A especialista também conta que as reclamações mais comuns dos pacientes são dores na boca e na face, nos músculos, dor de ouvido e dor de cabeça, que podem afetar a vida dos pacientes de forma variada. Tanto nos fatores estéticos, levando ao posicionamento inadequado da mandíbula, quanto da integridade física, causando grandes desgastes dentários que expõem partes profundas e resultam em dor. Além disso, pode acarretar na perda de capacidade mastigatória e na mudança da articulação temporomandibular, que liga a mandíbula ao osso temporal do crânio.
O bruxismo também não tem uma cura definitiva. Apesar dos tratamentos existentes que auxiliam a amenizar as dores, ele não vai embora completamente.
Quais são os tratamentos disponíveis?
Como não há cura, resta tratar o quadro de forma paliativa. Alguns dos tratamentos disponíveis são as placas de oclusão, que são menos invasivas, mais acessíveis e mais aceitas pela literatura. Essas placas são moldadas a partir da mordida do paciente e são usadas para amenizar a tensão muscular do rosto e para proteger os dentes do desgaste do bruxismo. Elas podem ser usadas tanto de dia quanto de noite, dependendo da necessidade de cada indivíduo.
Outros tratamentos incluem a eletroterapia, que é o relaxamento muscular por meio de pequenos choques; aparelhos para diminuição de tensão muscular; a fonoaudiologia para reversão de hábitos; a fisioterapia para ajudar na postura da mandíbula; e a aplicação de toxina botulínica, mais conhecida como botox.
No tratamento de bruxismo, o botox é injetado nos músculos do masseter e temporal para ajudar a relaxá-los, a fim de diminuir a tensão muscular que resulta no apertamento dos dentes. Mas sua aplicação tem efeitos colaterais, podendo causar osteoporose e osteopenia das articulações e mudar a oclusão do paciente, além de outras sequelas, segundo Florence.

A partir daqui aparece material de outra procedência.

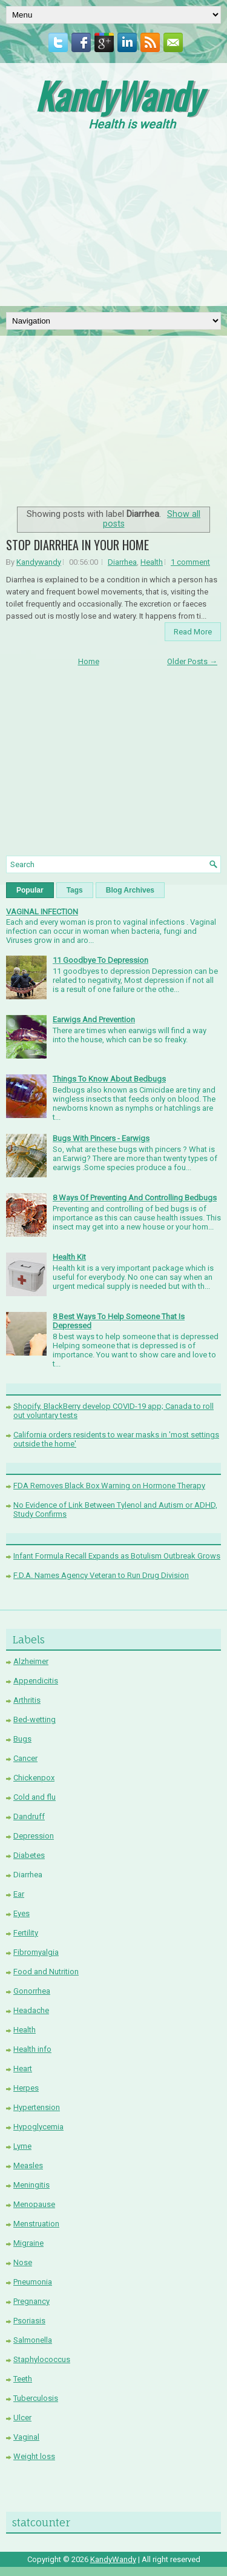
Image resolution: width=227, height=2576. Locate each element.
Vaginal (26, 2436)
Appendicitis (35, 1680)
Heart (22, 2068)
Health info (32, 2049)
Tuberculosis (35, 2398)
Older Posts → (192, 661)
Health (151, 562)
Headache (31, 2010)
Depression (33, 1835)
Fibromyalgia (36, 1952)
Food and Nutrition (46, 1971)
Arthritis (27, 1700)
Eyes (21, 1913)
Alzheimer (30, 1661)
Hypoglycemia (38, 2126)
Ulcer (22, 2417)
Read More (193, 631)
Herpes (26, 2087)
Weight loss (34, 2456)
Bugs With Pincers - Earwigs (101, 1138)
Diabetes (29, 1855)
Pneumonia (32, 2281)
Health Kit (69, 1257)
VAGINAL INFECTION (42, 911)
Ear (18, 1894)
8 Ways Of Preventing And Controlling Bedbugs (135, 1197)
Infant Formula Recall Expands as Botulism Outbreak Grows (116, 1555)
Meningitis (31, 2184)
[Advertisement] (114, 222)
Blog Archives (130, 890)
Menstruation (36, 2223)
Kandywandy (38, 562)
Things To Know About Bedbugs (109, 1078)
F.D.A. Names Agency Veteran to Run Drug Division (101, 1575)
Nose (22, 2262)
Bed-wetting (34, 1719)
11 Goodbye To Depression (100, 960)
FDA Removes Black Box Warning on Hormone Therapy (109, 1485)
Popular (30, 890)
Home (88, 661)
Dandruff (29, 1816)
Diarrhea (122, 562)
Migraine (28, 2243)
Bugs (22, 1738)
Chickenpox (33, 1777)
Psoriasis (29, 2320)
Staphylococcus (41, 2359)
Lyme (22, 2146)
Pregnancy (31, 2301)
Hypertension (36, 2107)
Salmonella (32, 2340)
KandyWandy (118, 95)
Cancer (25, 1758)
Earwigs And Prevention (94, 1019)
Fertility (25, 1932)
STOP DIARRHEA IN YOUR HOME (77, 545)
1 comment (190, 562)
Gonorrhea (31, 1990)
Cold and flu (34, 1797)
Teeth (22, 2378)
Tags (75, 890)
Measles (28, 2165)
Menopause (34, 2204)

Depois de 40 anos tentando tratar o bruxismo, Elena já passou por todos os tratamentos disponíveis. Desde as placas de oclusão e relaxantes musculares a desgaste dentário pelo dentista, seu sofrimento era temporariamente diminuído, mas logo voltava pior do que antes.

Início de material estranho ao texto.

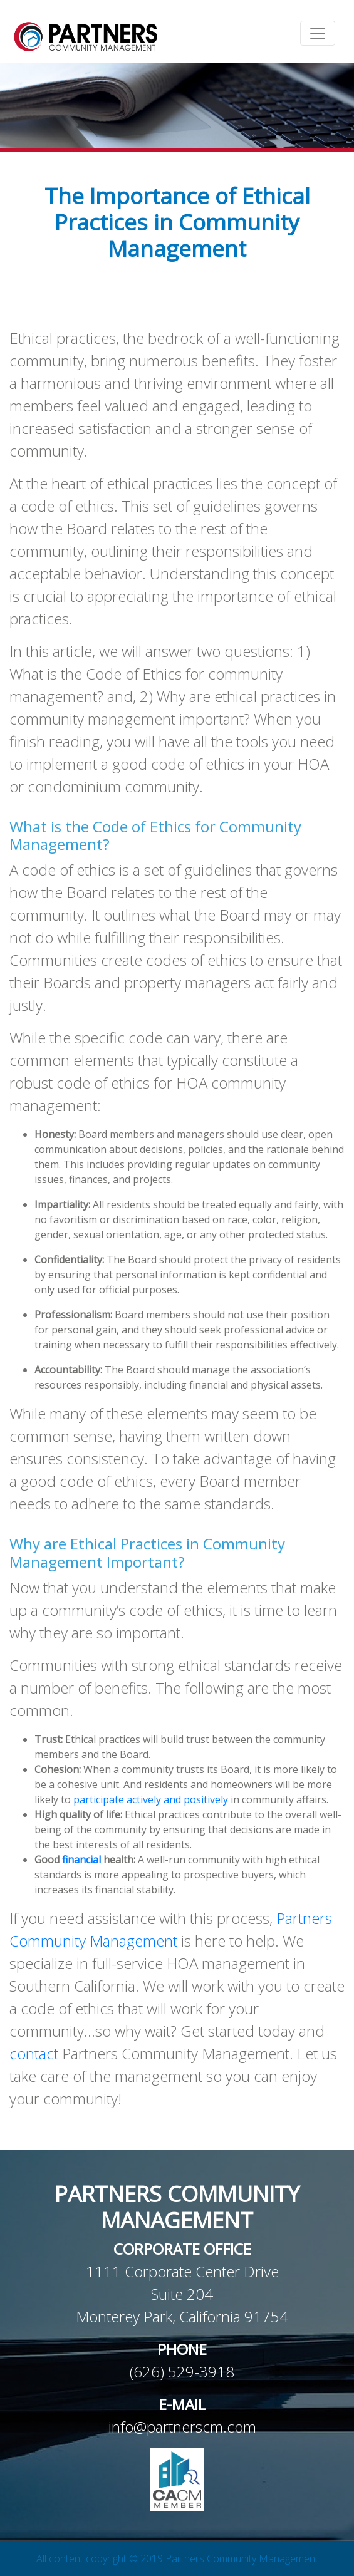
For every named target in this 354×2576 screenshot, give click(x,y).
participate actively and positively (150, 1799)
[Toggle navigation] (317, 33)
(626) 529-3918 (182, 2371)
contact (33, 2053)
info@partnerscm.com (182, 2426)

Até que o quadro se agravou quando, em 2022, uma dor de ouvido a levou à emergência. “Tirei radiografia e me prescreveram antibióticos, mas nada melhorava a dor”, relata. Foi então que se consultou com um médico otorrinolaringologista, que a encaminhou a um especialista buco-maxilo-facial – da boca, maxilar e da face – e finalmente a ajudou.
Ela passou por uma série de tomografias da boca, começou a fazer fisioterapia, eletroestimulação e o uso de melatonina para melhorar a qualidade do seu sono. Além disso, realizava técnicas de relaxamento para dormir bem e tentar manter os hábitos da tensão do bruxismo sob controle. Desde então, Elena conseguiu sentir alívio em seus sintomas: ”Sinto que a tensão ainda permanece levemente, mas o ranger e dores diminuíram. Tive que parar o tratamento por conta de uma cirurgia de catarata, mas sei que, se voltasse agora, os sintomas iriam desaparecer completamente.”

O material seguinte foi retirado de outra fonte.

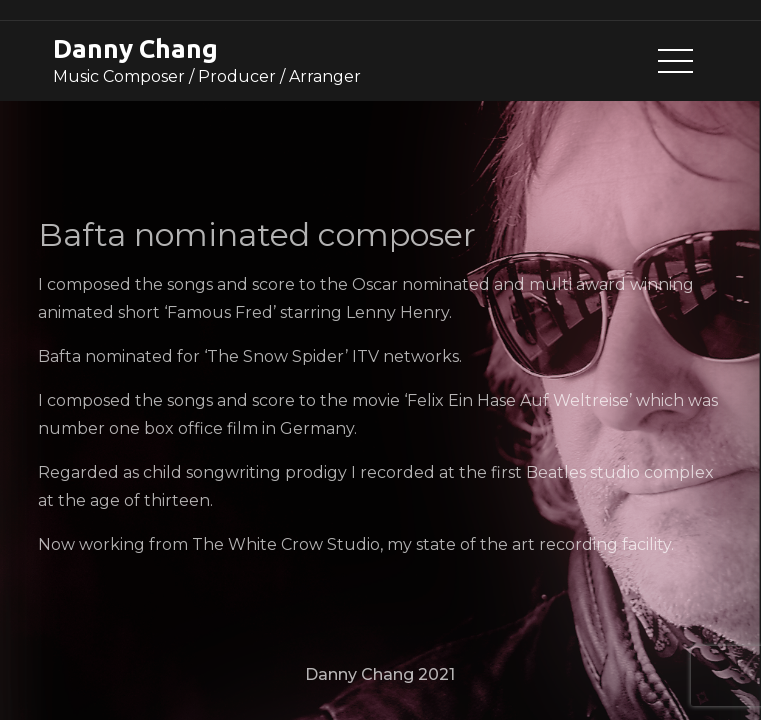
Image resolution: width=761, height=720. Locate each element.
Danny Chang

Apesar de todas essas opções, de acordo com Florence Sekito, a melhor para o paciente é manter cuidados caseiros. O uso da placa ao dormir, o alívio de estresse, a manutenção de um bom sono e visitas constantes ao dentista para fazer avaliações e manter o hábito sob controle são alguns dos cuidados.
Na clínica de Dor Orofacial e Dor Temporomandibular da Clínica Odontológica de Ensino da Faculdade de Odontologia da Uerj, coordenada pela professora, é oferecido tratamento para bruxismo a preço popular. Ela fica localizada no Pavilhão Mário Franco Barroso, no Blvd. 28 de Setembro, 157, no bairro de Vila Isabel. O tratamento tem vagas limitadas.